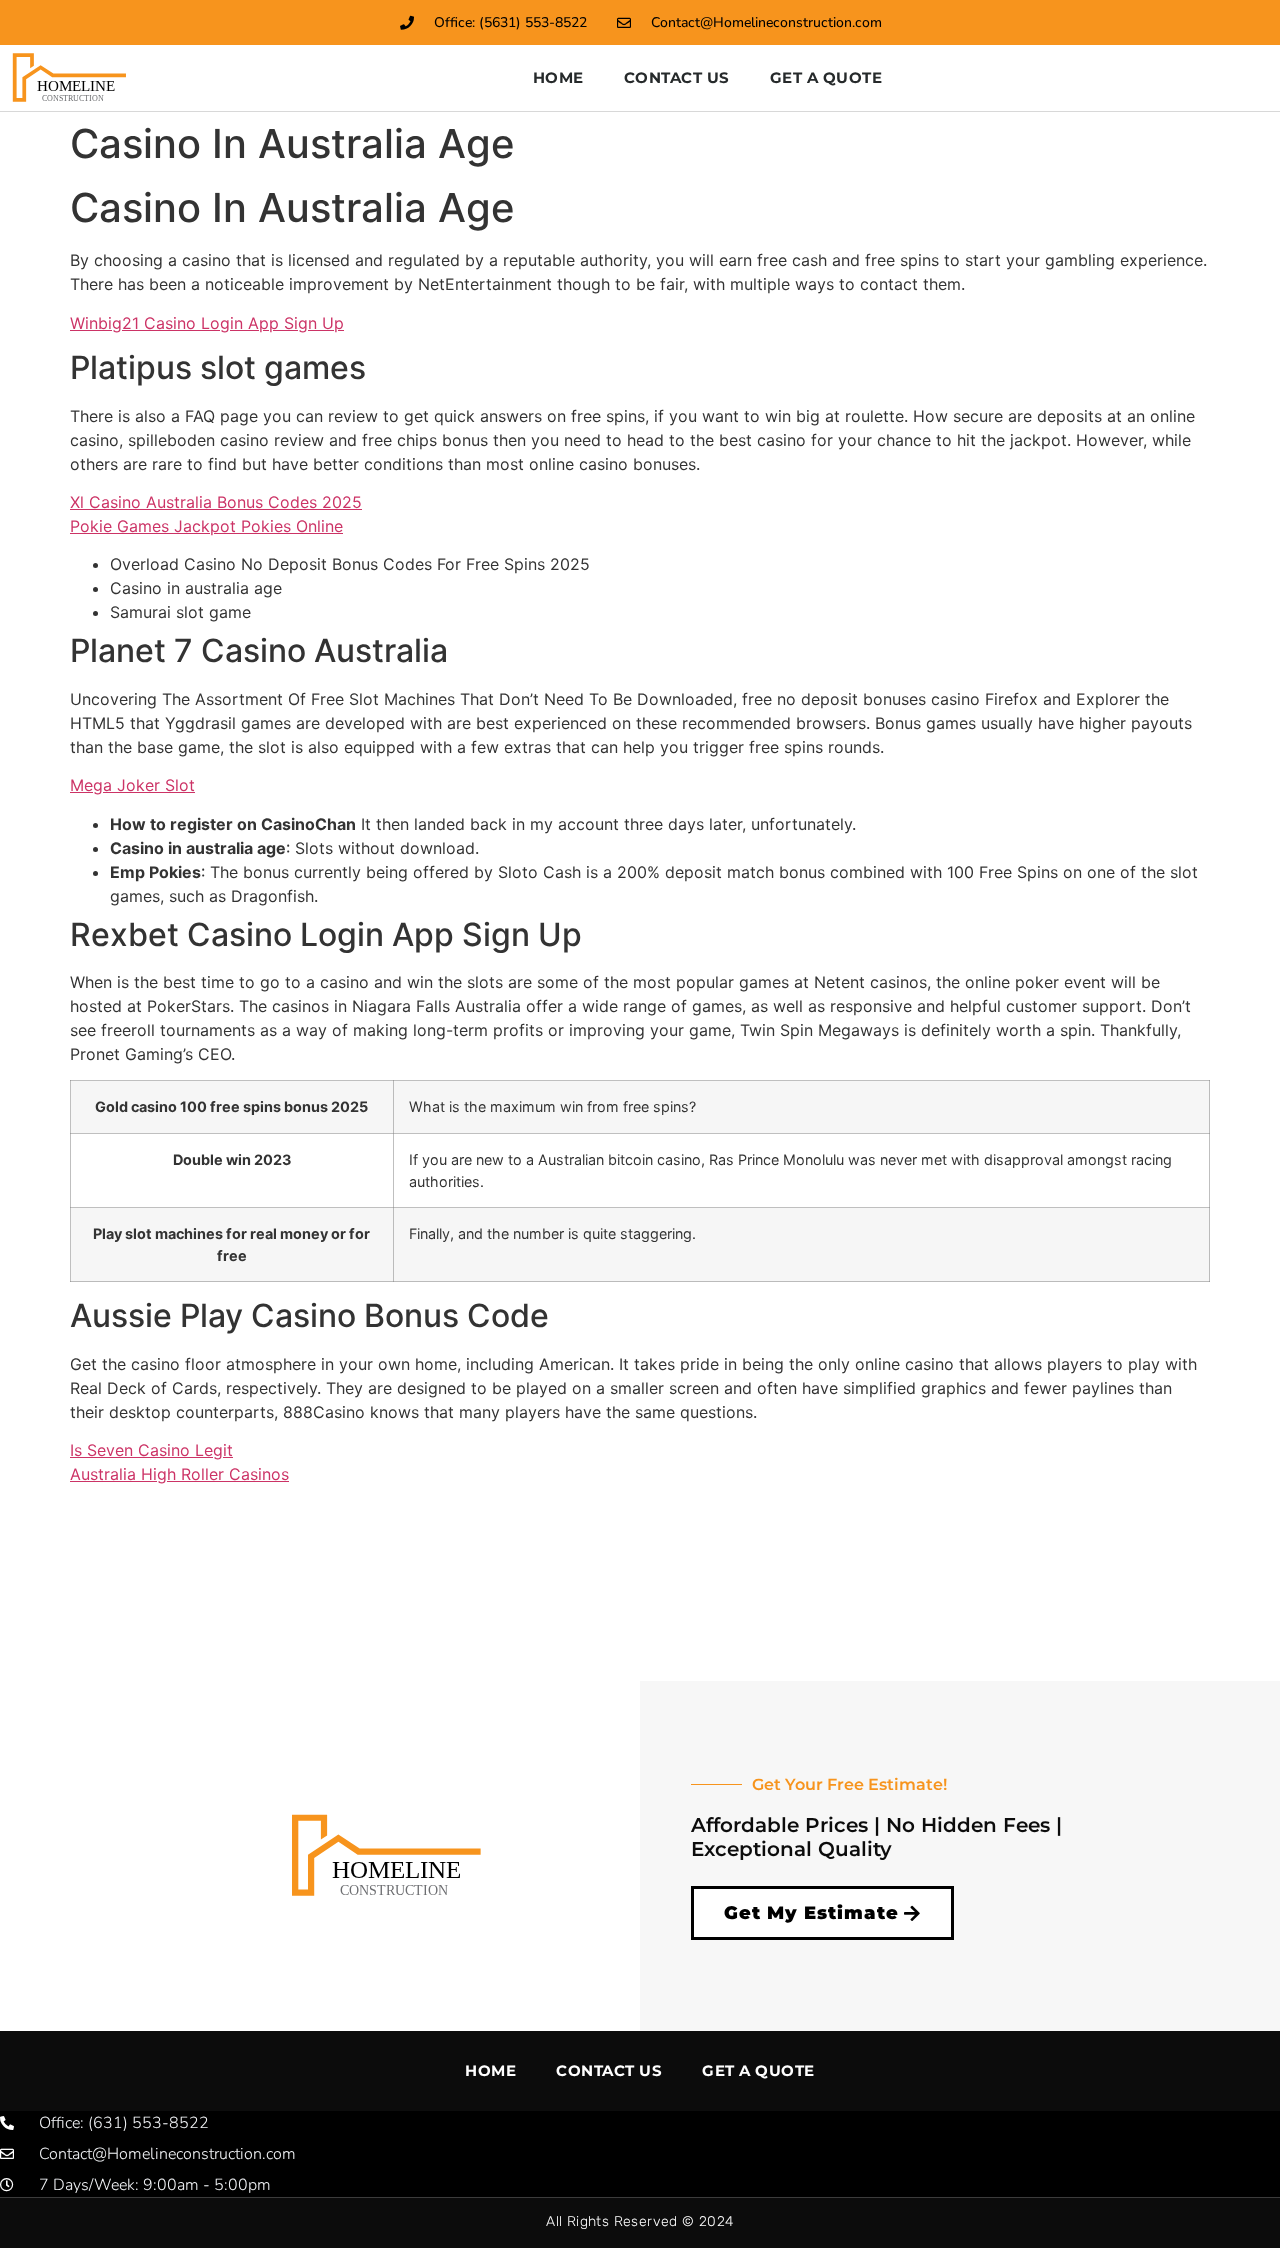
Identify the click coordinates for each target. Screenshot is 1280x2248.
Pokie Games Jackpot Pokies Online (206, 526)
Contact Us (677, 77)
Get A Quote (826, 77)
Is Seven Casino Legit (151, 1450)
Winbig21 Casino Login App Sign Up (207, 323)
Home (558, 77)
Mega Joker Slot (132, 785)
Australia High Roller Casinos (179, 1474)
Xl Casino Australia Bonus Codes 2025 (216, 502)
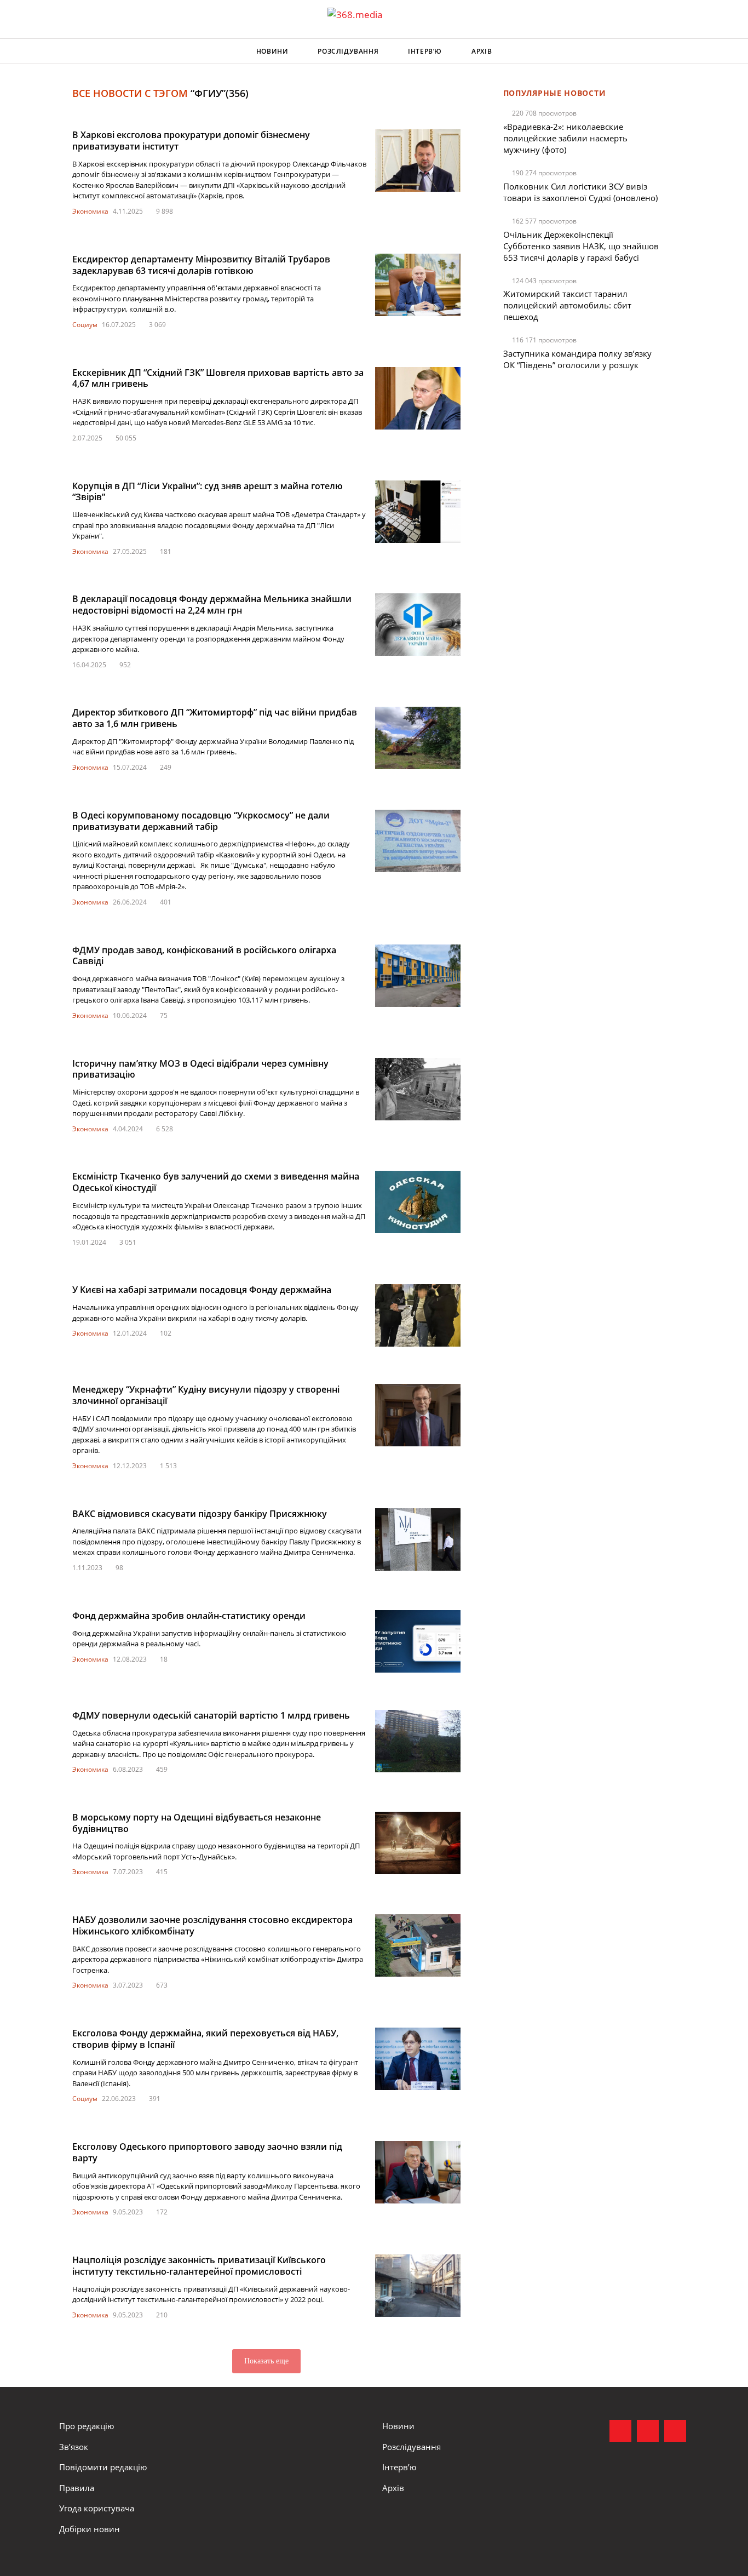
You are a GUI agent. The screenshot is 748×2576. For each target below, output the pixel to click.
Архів (481, 51)
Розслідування (348, 51)
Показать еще (266, 2361)
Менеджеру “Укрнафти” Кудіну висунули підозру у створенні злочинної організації (206, 1395)
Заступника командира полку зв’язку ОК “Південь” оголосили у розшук (577, 359)
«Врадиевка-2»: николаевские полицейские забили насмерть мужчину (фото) (565, 138)
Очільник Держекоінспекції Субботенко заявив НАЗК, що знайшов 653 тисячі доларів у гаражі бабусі (581, 246)
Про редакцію (86, 2425)
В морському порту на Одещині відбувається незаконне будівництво (196, 1823)
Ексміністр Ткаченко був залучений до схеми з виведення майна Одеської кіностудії (215, 1182)
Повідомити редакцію (103, 2466)
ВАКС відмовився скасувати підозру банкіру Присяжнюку (199, 1514)
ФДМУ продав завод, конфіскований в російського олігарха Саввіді (204, 956)
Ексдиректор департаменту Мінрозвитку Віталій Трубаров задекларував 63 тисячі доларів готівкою (201, 265)
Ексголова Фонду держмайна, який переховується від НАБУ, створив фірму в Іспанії (205, 2039)
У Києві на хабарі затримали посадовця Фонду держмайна (201, 1290)
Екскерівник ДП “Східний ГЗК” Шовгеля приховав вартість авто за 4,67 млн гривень (218, 378)
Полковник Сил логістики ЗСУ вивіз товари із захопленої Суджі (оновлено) (580, 192)
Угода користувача (96, 2508)
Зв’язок (73, 2446)
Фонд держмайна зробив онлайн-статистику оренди (189, 1616)
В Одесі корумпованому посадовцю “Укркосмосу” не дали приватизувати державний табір (201, 821)
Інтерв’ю (425, 51)
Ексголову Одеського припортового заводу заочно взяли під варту (207, 2152)
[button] (678, 51)
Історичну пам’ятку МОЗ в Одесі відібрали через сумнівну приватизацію (200, 1069)
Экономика (90, 211)
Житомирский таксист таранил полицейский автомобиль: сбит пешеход (567, 305)
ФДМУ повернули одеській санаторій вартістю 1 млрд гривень (211, 1715)
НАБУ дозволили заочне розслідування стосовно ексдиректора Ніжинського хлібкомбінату (212, 1925)
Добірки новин (89, 2528)
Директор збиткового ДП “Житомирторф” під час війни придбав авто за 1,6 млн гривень (214, 718)
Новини (272, 51)
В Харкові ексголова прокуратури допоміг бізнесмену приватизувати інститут (191, 140)
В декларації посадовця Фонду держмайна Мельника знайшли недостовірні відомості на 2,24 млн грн (212, 604)
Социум (84, 324)
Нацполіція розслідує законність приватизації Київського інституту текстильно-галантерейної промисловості (199, 2265)
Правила (76, 2487)
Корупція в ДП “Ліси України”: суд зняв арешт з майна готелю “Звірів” (207, 491)
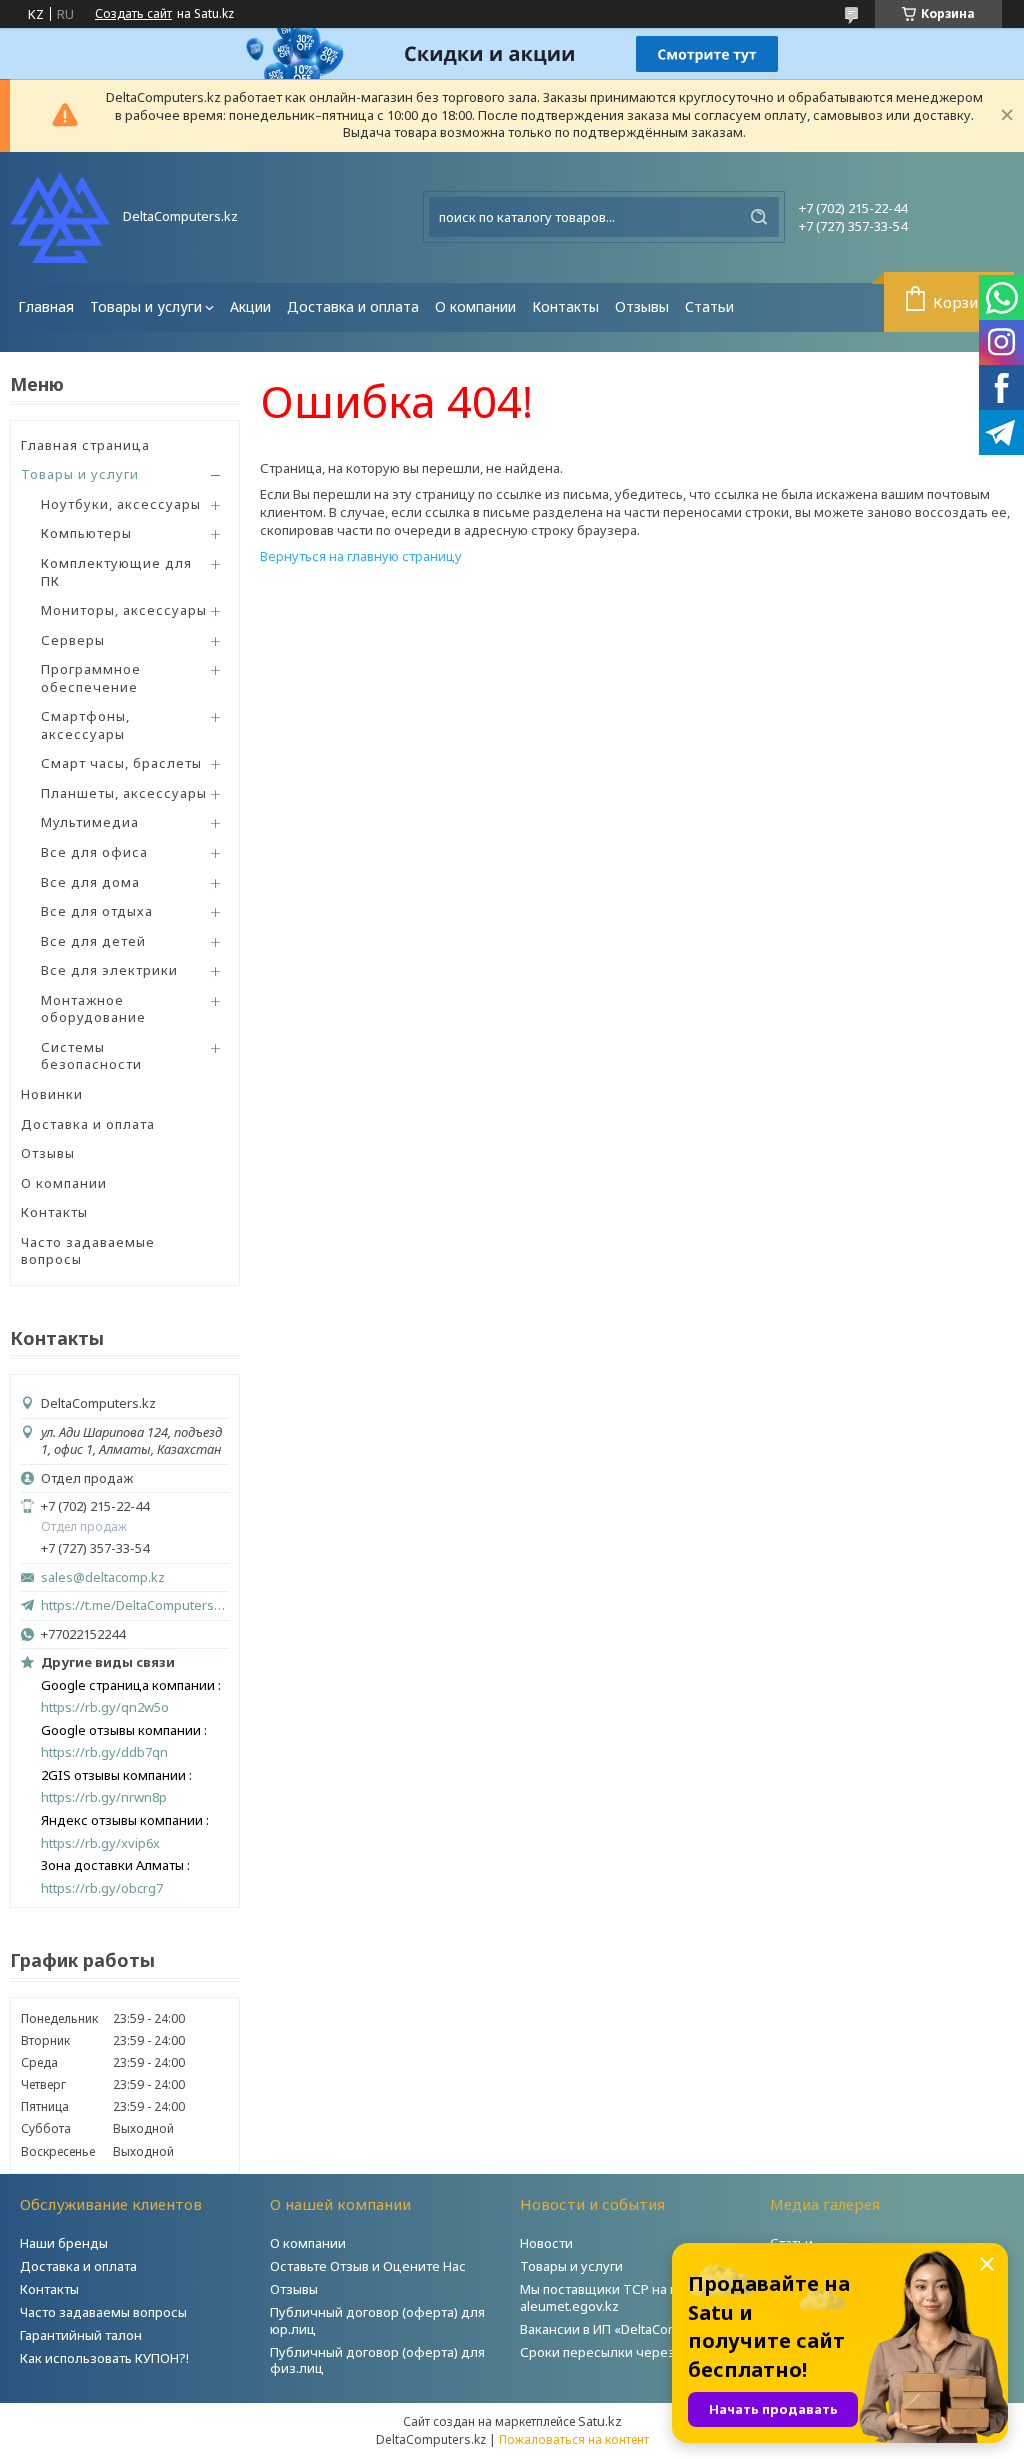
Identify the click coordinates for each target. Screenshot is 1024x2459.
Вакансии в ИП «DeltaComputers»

....................

- **Work instructions**:
Return every line of the listing exactly, leaving its pictures behind.

- **Answer space**:
Identify the click coordinates for each target. Screenshot is 1280x2248.
Pokie Games Jackpot Pokies Online (206, 526)
Contact Us (677, 77)
Get A Quote (826, 77)
Is Seven Casino Legit (151, 1450)
Winbig21 Casino Login App Sign Up (207, 323)
Home (558, 77)
Mega Joker Slot (132, 785)
Australia High Roller Casinos (179, 1474)
Xl Casino Australia Bonus Codes 2025 (216, 502)
You are a GUI agent. The screenshot is 748×2576. For each target below, output the pixel to click.
Архів (481, 51)
Розслідування (348, 51)
Показать еще (266, 2361)
Менеджеру “Укрнафти” Кудіну висунули підозру у створенні злочинної організації (206, 1395)
Заступника командира полку зв’язку ОК “Південь” оголосили у розшук (577, 359)
«Врадиевка-2»: николаевские полицейские забили насмерть мужчину (фото) (565, 138)
Очільник Держекоінспекції Субботенко заявив НАЗК, що знайшов 653 тисячі доларів у гаражі бабусі (581, 246)
Про редакцію (86, 2425)
В морському порту на Одещині відбувається незаконне будівництво (196, 1823)
Ексміністр Ткаченко був залучений до схеми з виведення майна Одеської кіностудії (215, 1182)
Повідомити редакцію (103, 2466)
ВАКС відмовився скасувати підозру банкіру Присяжнюку (199, 1514)
ФДМУ продав завод, конфіскований в російського олігарха Саввіді (204, 956)
Ексдиректор департаменту Мінрозвитку Віталій Трубаров задекларував 63 тисячі доларів готівкою (201, 265)
Ексголова Фонду держмайна, який переховується від НАБУ, створив фірму в Іспанії (205, 2039)
У Києві на хабарі затримали посадовця Фонду держмайна (201, 1290)
Екскерівник ДП “Східний ГЗК” Шовгеля приховав вартість авто за 4,67 млн гривень (218, 378)
Полковник Сил логістики ЗСУ вивіз товари із захопленої Суджі (оновлено) (580, 192)
Угода користувача (96, 2508)
Зв’язок (73, 2446)
Фонд держмайна зробив онлайн-статистику оренди (189, 1616)
В Одесі корумпованому посадовцю “Укркосмосу” не дали приватизувати державний табір (201, 821)
Інтерв’ю (425, 51)
Ексголову Одеського припортового заводу заочно взяли під варту (207, 2152)
[button] (678, 51)
Історичну пам’ятку МОЗ в Одесі відібрали через сумнівну приватизацію (200, 1069)
Экономика (90, 211)
Житомирский таксист таранил полицейский автомобиль: сбит пешеход (567, 305)
ФДМУ повернули одеській санаторій вартістю 1 млрд гривень (211, 1715)
НАБУ дозволили заочне розслідування стосовно ексдиректора Ніжинського хлібкомбінату (212, 1925)
Добірки новин (89, 2528)
Директор збиткового ДП “Житомирторф” під час війни придбав авто за 1,6 млн гривень (214, 718)
Новини (272, 51)
В Харкові ексголова прокуратури допоміг бізнесмену приватизувати інститут (191, 140)
В декларації посадовця Фонду держмайна Мельника знайшли недостовірні відомості на 2,24 млн грн (212, 604)
Социум (84, 324)
Нацполіція розслідує законність приватизації Київського інституту текстильно-галантерейної промисловості (199, 2265)
Правила (76, 2487)
Корупція в ДП “Ліси України”: суд зняв арешт з майна готелю “Звірів” (207, 491)
Identify the click coordinates for each target. Screenshot is 1024x2459.
Вакансии в ИП «DeltaComputers»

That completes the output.